■ Teks yang Diberikan:
::::
Sikapnya yang konsisten terhadap agama, menyebabkannya acapkali berhadapan dengan
berbagai rintangan, terutama terhadap beberapa kebijakan pemerintah. Keteguhan sikapnya ini
membuatnya dipenjarakan oleh Soekarno dari tahun 1964 sampai 1966. Pada awalnya, Hamka
diasingkan ke Sukabumi, kemudian ke Puncak, Megamendung, dan terakhir dirawat di rumah
sakit Persahabatan Rawamangun, sebagai tawanan. Di dalam penjara ia mulai menulis Tafsir al-
Azhar yang merupakan karya ilmiah terbesarnya.
Pada tahun 1977, Hamka dipilih sebagai ketua umum Majelis Ulama Indonesia yang pertama.
Semasa jabatannya, Hamka mengeluarkan fatwa yang bersisi penolakan terhadap kebijakan
pemerintah yang akan memberlakukan RUU Perkawinan tahun 1973, dan mengecam kebijakan
diperbolehkannya merayakan Natal bersama umat Nasrani. Meskipun pemerintah mendesaknya
untuk menarik kembali fatwanya tersebut dengan diiringi berbagai ancaman, Hamka tetap teguh
dengan pendiriannya. Akan tetapi, pada tanggal 24 Juli 1981, Hamka memutuskan untuk
melepaskan jabatannya sebagai ketua umum Majelis Ulama Indonesia, karena fatwanya yang
tidak kunjung dipedulikan oleh pemerintah Indonesia.
Sastrawan
Hamka juga merupakan seorang wartawan, penulis, editor, dan penerbit. Sejak tahun 1920-an,
Hamka menjadi wartawan beberapa buah surat kabar seperti Pelita Andalas, Seruan Islam,
Bintang Islam, dan Seruan Muhammadiyah. Pada tahun 1928, ia menjadi editor majalah
Kemajuan Masyarakat. Pada tahun 1932, ia menjadi editor dan menerbitkan majalah al-Mahdi di
Makassar. Hamka juga pernah menjadi editor majalah Pedoman Masyarakat, Panji Masyarakat,
dan Gema Islam..
::::
Entri tersimpan

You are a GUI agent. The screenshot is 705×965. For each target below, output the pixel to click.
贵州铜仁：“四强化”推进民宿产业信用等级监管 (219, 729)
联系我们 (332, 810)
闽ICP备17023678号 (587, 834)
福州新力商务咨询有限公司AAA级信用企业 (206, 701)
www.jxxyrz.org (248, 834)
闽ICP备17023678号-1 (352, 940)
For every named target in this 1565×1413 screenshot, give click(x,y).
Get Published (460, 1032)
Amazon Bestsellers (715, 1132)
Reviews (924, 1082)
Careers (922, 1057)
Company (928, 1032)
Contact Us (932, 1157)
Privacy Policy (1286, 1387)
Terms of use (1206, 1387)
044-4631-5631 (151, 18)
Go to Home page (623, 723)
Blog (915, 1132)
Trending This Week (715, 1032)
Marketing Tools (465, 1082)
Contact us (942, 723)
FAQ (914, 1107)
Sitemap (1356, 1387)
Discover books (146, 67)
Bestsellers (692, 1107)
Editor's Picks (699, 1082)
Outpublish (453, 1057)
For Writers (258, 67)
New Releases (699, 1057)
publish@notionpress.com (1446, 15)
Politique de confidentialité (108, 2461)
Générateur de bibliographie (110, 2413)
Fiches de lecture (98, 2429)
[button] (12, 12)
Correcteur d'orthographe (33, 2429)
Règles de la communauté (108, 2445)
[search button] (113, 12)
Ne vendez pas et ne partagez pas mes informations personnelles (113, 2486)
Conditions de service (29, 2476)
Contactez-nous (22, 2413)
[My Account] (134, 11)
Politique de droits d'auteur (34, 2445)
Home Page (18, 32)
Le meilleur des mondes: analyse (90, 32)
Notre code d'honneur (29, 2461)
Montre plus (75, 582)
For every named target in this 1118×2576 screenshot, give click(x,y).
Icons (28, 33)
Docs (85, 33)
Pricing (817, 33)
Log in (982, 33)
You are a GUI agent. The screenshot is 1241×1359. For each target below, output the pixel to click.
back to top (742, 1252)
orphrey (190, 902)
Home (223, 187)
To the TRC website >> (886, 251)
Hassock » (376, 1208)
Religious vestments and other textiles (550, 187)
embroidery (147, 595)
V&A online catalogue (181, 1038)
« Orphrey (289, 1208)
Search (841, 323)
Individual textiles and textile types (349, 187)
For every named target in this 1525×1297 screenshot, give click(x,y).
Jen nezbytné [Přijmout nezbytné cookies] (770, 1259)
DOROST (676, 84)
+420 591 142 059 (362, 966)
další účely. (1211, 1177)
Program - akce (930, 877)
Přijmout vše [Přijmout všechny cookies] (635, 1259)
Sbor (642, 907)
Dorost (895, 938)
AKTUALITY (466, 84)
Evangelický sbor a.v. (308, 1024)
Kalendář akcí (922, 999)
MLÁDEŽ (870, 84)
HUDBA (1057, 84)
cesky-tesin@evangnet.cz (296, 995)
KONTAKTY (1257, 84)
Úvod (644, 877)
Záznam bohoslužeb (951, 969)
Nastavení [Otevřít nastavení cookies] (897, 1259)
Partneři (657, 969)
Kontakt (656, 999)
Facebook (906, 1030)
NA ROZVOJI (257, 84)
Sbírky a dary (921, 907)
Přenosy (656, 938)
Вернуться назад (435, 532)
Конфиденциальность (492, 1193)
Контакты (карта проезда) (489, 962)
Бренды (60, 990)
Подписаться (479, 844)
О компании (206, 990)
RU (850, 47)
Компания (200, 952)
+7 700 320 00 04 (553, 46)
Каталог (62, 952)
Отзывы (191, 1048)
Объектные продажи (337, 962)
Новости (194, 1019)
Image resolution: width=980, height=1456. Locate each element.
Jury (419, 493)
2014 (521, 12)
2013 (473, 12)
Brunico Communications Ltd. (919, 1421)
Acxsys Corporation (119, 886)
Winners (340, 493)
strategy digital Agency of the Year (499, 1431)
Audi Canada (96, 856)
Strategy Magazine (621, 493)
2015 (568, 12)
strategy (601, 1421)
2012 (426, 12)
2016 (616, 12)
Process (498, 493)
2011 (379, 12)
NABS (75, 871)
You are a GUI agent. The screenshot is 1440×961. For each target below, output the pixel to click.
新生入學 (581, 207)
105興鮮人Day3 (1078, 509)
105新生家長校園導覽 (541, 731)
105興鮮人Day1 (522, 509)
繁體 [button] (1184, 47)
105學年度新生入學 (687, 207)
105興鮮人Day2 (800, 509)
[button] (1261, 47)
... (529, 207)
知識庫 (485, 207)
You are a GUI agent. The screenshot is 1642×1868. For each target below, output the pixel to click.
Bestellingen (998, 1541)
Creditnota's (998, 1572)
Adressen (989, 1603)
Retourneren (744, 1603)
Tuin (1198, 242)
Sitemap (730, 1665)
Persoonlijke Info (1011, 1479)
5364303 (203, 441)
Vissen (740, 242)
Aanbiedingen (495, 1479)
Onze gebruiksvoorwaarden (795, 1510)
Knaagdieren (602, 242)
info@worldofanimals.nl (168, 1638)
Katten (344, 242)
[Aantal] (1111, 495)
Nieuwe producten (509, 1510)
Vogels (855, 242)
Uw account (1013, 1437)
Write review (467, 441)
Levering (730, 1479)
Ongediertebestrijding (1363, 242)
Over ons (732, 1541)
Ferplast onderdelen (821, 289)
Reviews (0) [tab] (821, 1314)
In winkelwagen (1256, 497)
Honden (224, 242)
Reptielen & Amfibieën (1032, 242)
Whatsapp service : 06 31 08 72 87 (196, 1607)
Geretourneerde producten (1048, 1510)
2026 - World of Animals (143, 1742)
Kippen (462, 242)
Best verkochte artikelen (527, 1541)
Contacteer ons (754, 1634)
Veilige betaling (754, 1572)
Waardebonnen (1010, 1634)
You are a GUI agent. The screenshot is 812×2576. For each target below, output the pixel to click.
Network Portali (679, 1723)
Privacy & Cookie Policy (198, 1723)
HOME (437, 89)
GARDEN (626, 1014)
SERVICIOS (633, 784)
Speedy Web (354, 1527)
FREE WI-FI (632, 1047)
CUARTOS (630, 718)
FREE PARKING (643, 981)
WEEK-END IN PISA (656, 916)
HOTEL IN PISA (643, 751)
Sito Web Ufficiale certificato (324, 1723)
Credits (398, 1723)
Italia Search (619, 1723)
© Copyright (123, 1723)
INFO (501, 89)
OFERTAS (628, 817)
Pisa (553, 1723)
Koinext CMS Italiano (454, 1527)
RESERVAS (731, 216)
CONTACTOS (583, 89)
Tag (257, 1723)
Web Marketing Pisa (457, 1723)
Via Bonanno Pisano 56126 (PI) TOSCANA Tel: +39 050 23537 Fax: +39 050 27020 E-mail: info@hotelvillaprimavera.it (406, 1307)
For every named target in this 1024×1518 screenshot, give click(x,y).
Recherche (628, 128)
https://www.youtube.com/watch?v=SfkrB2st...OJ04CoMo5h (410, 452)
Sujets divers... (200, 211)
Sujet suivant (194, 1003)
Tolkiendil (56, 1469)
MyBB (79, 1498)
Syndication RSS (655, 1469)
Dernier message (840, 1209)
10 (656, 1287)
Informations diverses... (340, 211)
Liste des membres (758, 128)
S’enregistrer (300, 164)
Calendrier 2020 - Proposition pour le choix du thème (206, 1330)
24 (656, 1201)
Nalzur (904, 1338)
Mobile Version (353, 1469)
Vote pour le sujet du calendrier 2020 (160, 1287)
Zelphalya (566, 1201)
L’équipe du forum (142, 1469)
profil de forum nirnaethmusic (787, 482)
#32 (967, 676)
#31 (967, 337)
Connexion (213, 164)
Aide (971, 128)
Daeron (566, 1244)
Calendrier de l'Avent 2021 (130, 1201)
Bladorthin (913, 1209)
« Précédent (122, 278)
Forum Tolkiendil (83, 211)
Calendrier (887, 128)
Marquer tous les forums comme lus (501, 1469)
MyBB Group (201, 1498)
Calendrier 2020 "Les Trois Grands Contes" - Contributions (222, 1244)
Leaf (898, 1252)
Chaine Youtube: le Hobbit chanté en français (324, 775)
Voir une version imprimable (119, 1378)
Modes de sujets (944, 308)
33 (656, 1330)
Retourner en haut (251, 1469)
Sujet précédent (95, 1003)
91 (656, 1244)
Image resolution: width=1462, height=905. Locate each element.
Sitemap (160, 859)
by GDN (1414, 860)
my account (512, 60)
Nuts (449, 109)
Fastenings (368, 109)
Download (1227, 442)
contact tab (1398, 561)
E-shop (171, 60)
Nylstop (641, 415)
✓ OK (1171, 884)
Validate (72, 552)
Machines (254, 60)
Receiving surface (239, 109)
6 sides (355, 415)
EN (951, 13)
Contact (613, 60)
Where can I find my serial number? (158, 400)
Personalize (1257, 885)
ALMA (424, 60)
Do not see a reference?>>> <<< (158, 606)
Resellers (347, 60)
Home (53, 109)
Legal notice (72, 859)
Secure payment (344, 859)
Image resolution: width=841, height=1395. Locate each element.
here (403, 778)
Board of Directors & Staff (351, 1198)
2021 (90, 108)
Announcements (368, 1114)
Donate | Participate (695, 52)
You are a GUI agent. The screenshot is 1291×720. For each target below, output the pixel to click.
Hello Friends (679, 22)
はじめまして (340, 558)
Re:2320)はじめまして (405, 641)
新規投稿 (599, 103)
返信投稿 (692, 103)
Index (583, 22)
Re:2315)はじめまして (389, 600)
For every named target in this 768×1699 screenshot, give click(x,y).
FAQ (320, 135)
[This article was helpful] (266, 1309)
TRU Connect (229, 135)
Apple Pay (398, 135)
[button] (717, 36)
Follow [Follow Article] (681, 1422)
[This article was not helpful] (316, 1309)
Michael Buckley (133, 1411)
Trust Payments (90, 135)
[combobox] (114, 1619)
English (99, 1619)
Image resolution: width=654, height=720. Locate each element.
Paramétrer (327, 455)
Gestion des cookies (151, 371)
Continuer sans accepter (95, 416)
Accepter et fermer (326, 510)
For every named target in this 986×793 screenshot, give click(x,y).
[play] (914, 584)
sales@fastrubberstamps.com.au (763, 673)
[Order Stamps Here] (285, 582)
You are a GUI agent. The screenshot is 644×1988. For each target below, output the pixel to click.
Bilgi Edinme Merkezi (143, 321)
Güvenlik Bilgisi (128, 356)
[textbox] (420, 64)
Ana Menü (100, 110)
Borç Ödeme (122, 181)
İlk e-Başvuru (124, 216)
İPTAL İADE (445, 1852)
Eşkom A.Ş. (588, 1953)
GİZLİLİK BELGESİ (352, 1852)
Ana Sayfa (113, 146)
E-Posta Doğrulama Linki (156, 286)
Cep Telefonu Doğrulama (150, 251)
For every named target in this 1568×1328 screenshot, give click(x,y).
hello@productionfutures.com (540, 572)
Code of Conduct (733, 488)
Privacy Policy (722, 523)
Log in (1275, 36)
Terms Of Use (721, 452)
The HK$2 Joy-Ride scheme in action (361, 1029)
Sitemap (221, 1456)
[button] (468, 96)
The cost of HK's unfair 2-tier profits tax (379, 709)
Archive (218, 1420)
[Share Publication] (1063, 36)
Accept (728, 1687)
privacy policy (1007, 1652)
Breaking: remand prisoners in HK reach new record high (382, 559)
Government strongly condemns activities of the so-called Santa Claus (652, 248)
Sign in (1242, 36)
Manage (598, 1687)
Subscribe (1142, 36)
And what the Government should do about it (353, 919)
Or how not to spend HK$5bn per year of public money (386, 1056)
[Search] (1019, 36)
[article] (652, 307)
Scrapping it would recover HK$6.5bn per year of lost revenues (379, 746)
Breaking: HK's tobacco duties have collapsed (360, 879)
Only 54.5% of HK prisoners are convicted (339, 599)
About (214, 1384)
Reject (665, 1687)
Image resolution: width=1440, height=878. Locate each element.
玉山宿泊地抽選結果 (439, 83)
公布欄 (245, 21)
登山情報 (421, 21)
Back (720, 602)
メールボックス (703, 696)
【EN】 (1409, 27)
::::
■ Uraian Latihan:
Tulis kembali bagian teks tentang Hamka yang dimulai dengan "Semasa jabatannya, Hamka" dan berlanjut hingga "oleh pemerintah Indonesia.", dengan mengganti nama "Majelis Ulama Indonesia" menjadi "MUI".

■ Hasil:
Semasa jabatannya, Hamka mengeluarkan fatwa yang bersisi penolakan terhadap kebijakan
pemerintah yang akan memberlakukan RUU Perkawinan tahun 1973, dan mengecam kebijakan
diperbolehkannya merayakan Natal bersama umat Nasrani. Meskipun pemerintah mendesaknya
untuk menarik kembali fatwanya tersebut dengan diiringi berbagai ancaman, Hamka tetap teguh
dengan pendiriannya. Akan tetapi, pada tanggal 24 Juli 1981, Hamka memutuskan untuk
melepaskan jabatannya sebagai ketua umum MUI, karena fatwanya yang
tidak kunjung dipedulikan oleh pemerintah Indonesia.